A preoccupare inoltre gli ambientalisti “E’ il
fatto che i governi locali e la comunità internazionale destinano sempre meno risorse,
assistenza e sostegno alle popolazioni duramente
colpite dagli effetti della catastrofe. Vi è anzi
l’intenzione di riallocare persone, attività, colture agricole nei territori ora abbandonati perché pesantemente colpiti dalla nube radioattiva, minimizzando i rischi e le possibili conseguenze”, dichiara Maurizio Gubbiotti, Responsabile del Dipartimento Internazionale di Legambiente.

Per Roberto Rebecchi, Responsabile Cooperazione
di Legambiente Solidarietà “Sono 298.000 i
bambini residenti in zone contaminate della
Bielorussa che avrebbero diritto a progetti di
risanamento sul territorio nazionale o
all’estero, per uno o due mesi all’anno a seconda
del livello di contaminazione del luogo di
residenza. Nell’anno 2005 solo il 18,79% di
questi bambini hanno beneficiato di un soggiorno
all’estero, in questa percentuale sono
quantificate le uscite/ingressi, che comprendono
un numero consistente di bambini che hanno
beneficiato di più soggiorni nell’arco dello
stesso anno e che si ripetono negli anni
successivi. Risulta pertanto evidente quanto sia
elevato il numero di bambini che rimane escluso
da qualsiasi programma di risanamento”.

E’ questo uno dei motivi che a spinto la più
diffusa associazione ambientalista italiana ad
interrompere la decennale campagna di accoglienza dei bambini di Cernobyl in Italia. “Dopo 13 anni e oltre 25.000 bambini ospitati, Legambiente pone fine, a partire da questo anno, al progetto di accoglienza e risanamento in Italia. La nostra volontà – spiega Angelo Gentili, Responsabile del progetto Cernobyl di Legambiente – è quella di dare, da una parte, un forte segnale di discontinuità verso la politica dell’accoglienza in Italia (che presenta lacune e limiti preoccupanti, come ha dimostrato il caso della piccola Maria e dei coniugi di Cogoleto) e,
dall’altra, di continuare nei progetti di
cooperazione, di responsabilizzazione e di
risanamento in loco”.
“Un esempio – prosegue Gentili – sarà proprio il Progetto Rugiada (partito come progetto pilota nell’estate 2003), grazie al quale si sono organizzati soggiorni terapeutici presso il Centro “Nadjezda-Speranza” di Vileika, una cittadina non contaminata. Il centro è costruito e gestito con criteri eco sostenibili e la gestione non è governativa, ma affidata alla collaborazione tra un organizzazione bielorussa e una tedesca. Conclusa la parte sperimentale e testata la validità sia dal punto di vista sanitario che educativo e
pedagogico, ci siamo impegnati nell’accoglienza
presso il Centro di circa 500 bambini provenienti
dalle zone più contaminate e avviare investimenti
di carattere sanitario ed ambientale al centro”.

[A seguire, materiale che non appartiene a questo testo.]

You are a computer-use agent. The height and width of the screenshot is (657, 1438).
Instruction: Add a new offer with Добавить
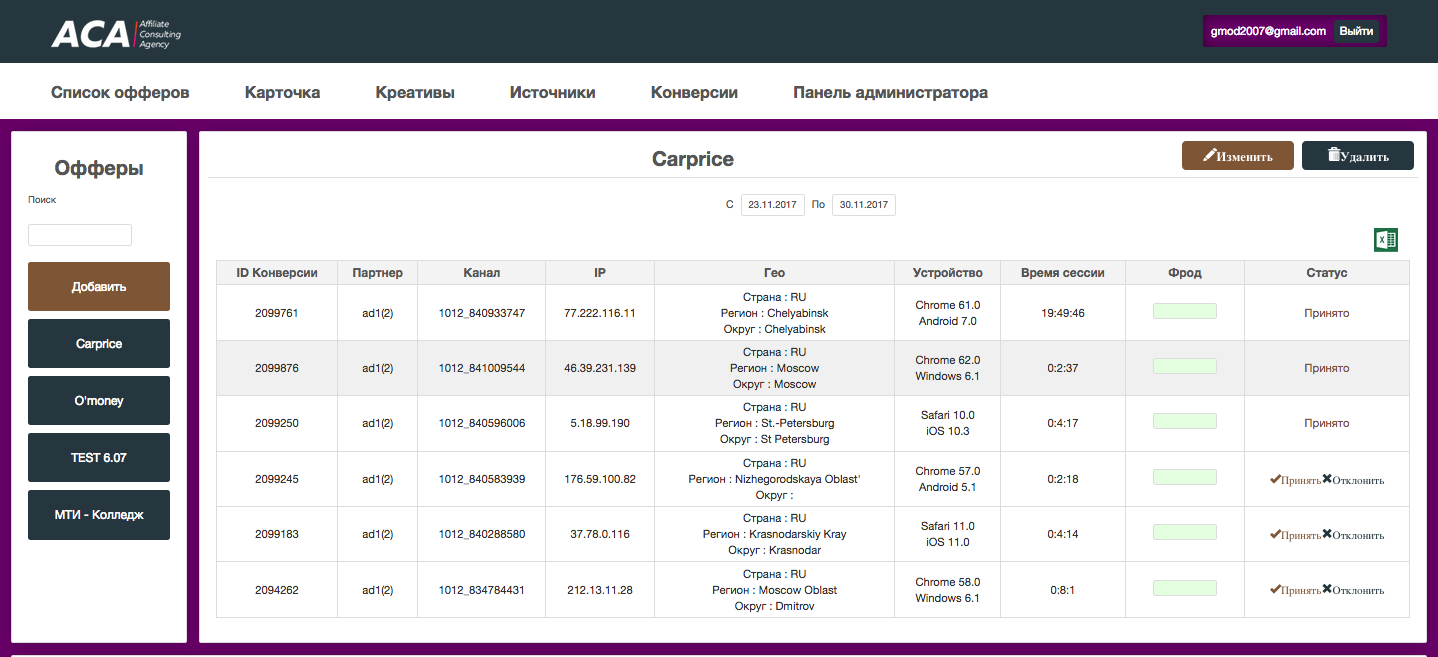tap(99, 287)
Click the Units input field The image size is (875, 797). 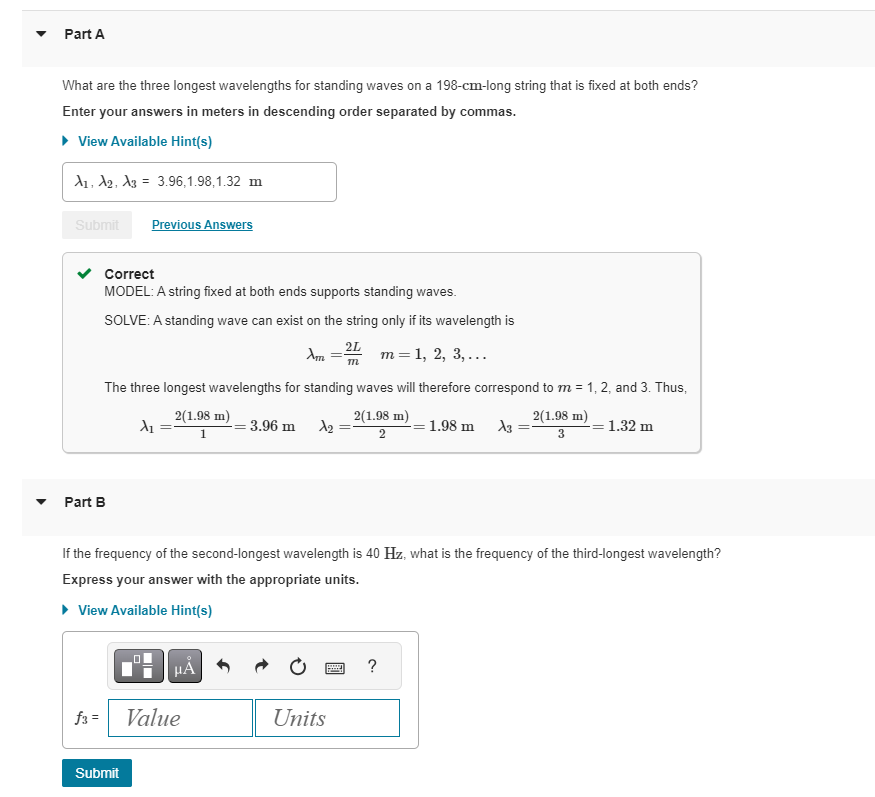click(x=327, y=717)
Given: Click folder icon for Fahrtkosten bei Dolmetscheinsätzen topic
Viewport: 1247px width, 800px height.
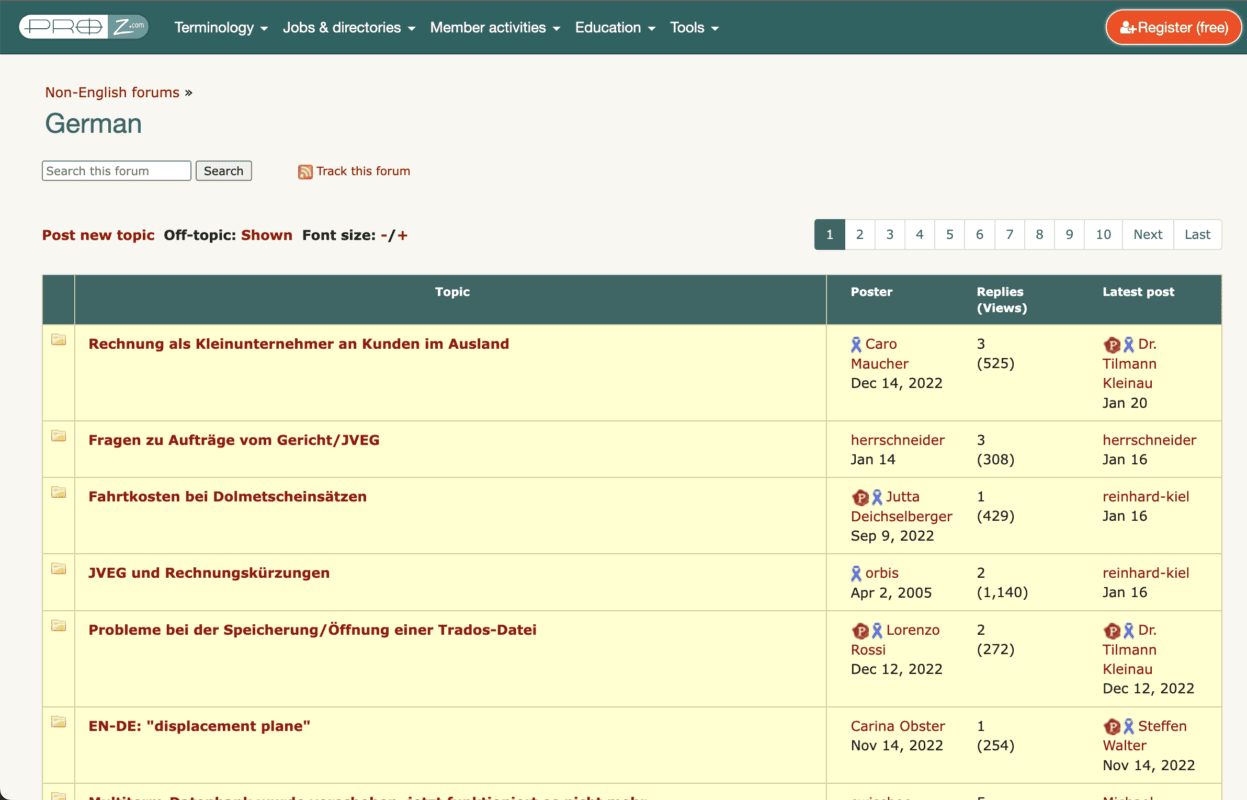Looking at the screenshot, I should pos(59,493).
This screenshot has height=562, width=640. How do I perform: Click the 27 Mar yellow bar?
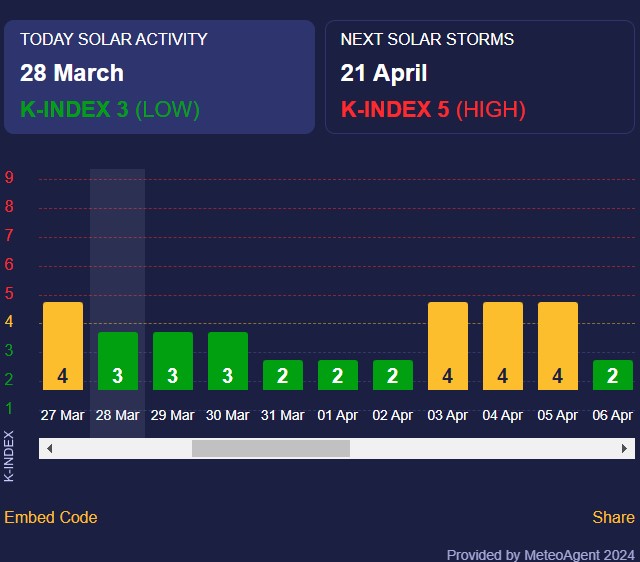(63, 346)
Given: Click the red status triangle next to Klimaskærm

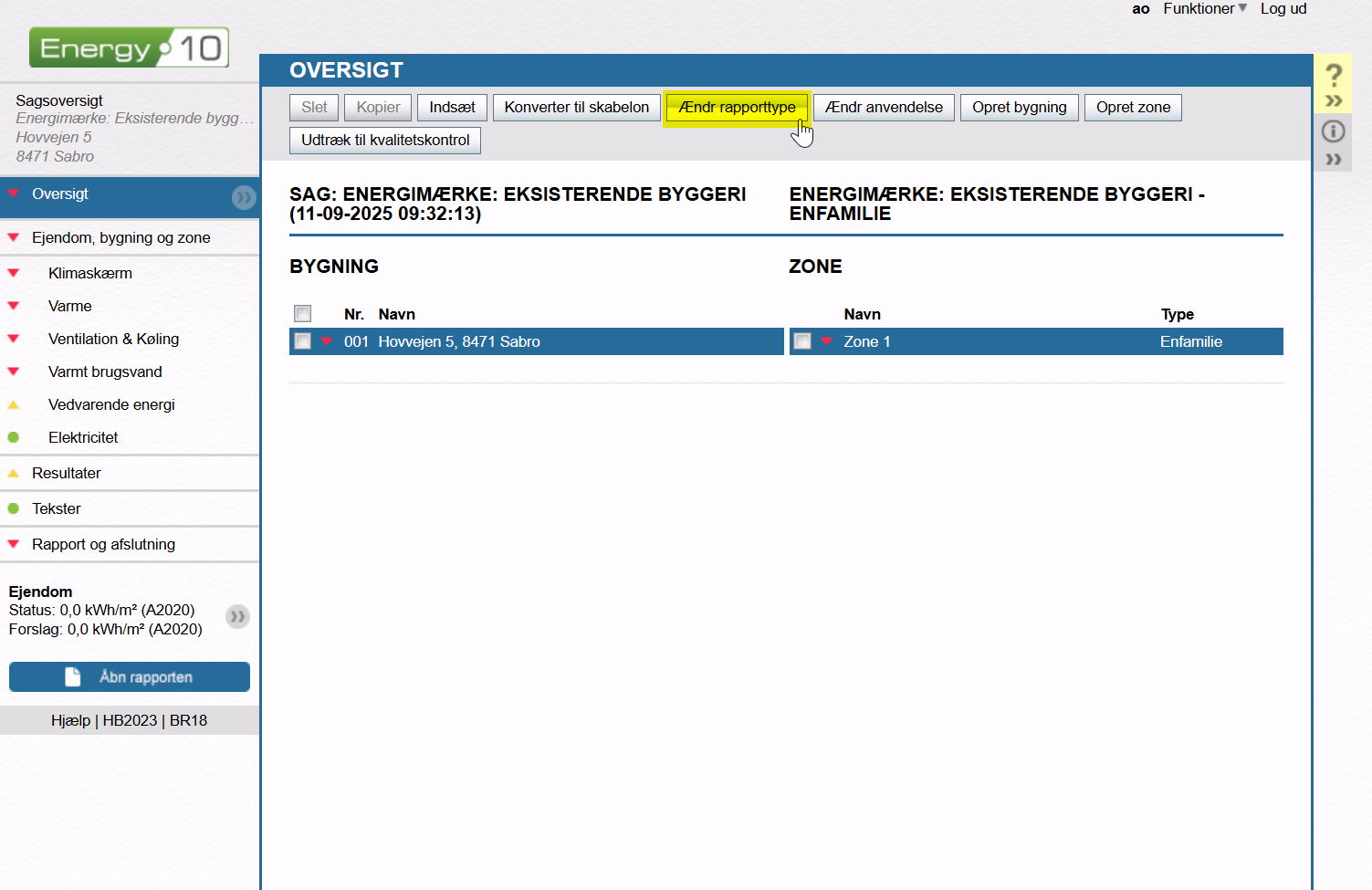Looking at the screenshot, I should click(x=14, y=273).
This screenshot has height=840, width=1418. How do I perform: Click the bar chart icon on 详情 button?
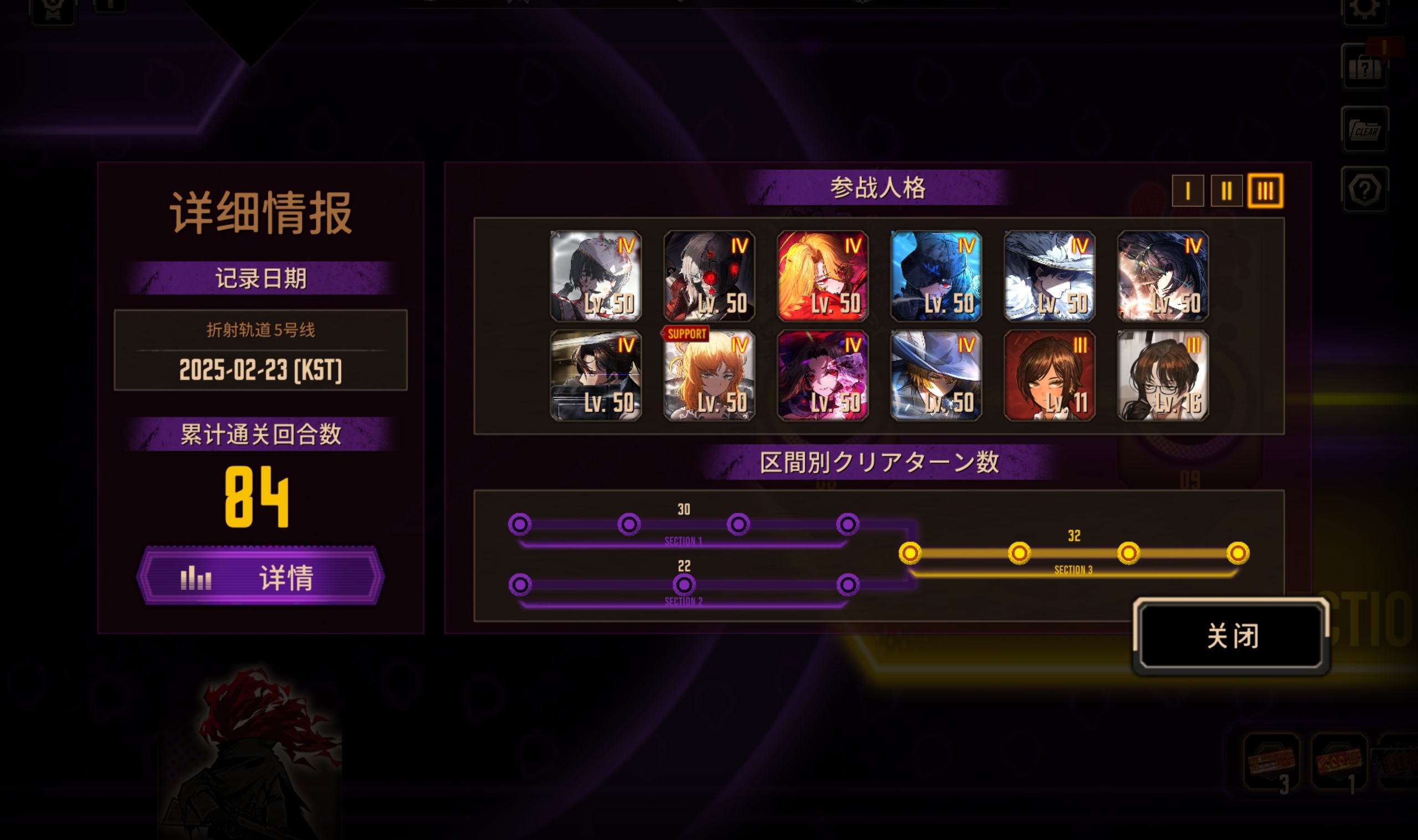[x=196, y=578]
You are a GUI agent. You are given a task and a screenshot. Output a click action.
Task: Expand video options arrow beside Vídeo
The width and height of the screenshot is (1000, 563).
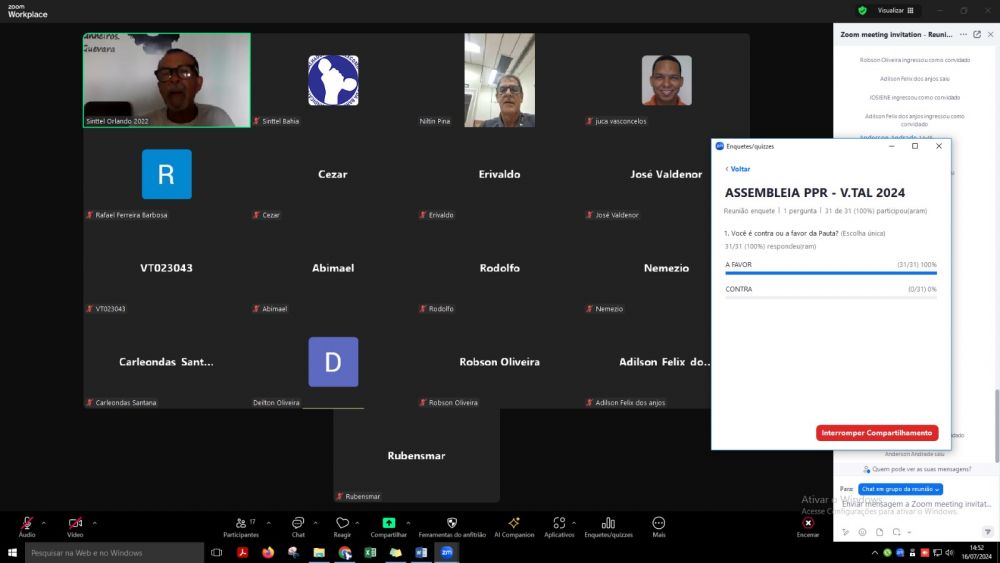tap(95, 522)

“La Commissione europea – ha dichiarato la
presidente del gruppo Verdi/ALE al parlamento
europeo Monica Frassoni – afferma che
dall’incidente di Cernobyl ha speso quasi 600
milioni di euro per interventi di aiuto alla
popolazione e di messa in sicurezza del
sarcofago. E’ evidente che nella situazione
attuale questo tipo di impegno vada rafforzato,
puntando soprattutto all’incremento degli aiuti
finanziari per progetti di cooperazione in loco.
Allo stesso tempo la Commissione farebbe bene a
non cedere alle sirene che cantano di un nuovo
rinascimento del nucleare, mascherato da
espressioni come ‘tecnologia a basso carbonio’.
Eventi come quello di Cernobyl devono ricordare a
tutti la pericolosità di questa forma di produzione enrgetica”.
Gli ambientalisti hanno anche protestato davanti
al Parlamento Europeo con striscioni e slogan
contro il nucleare e per chiedere la messa in
sicurezza della centrale di Cernobyl.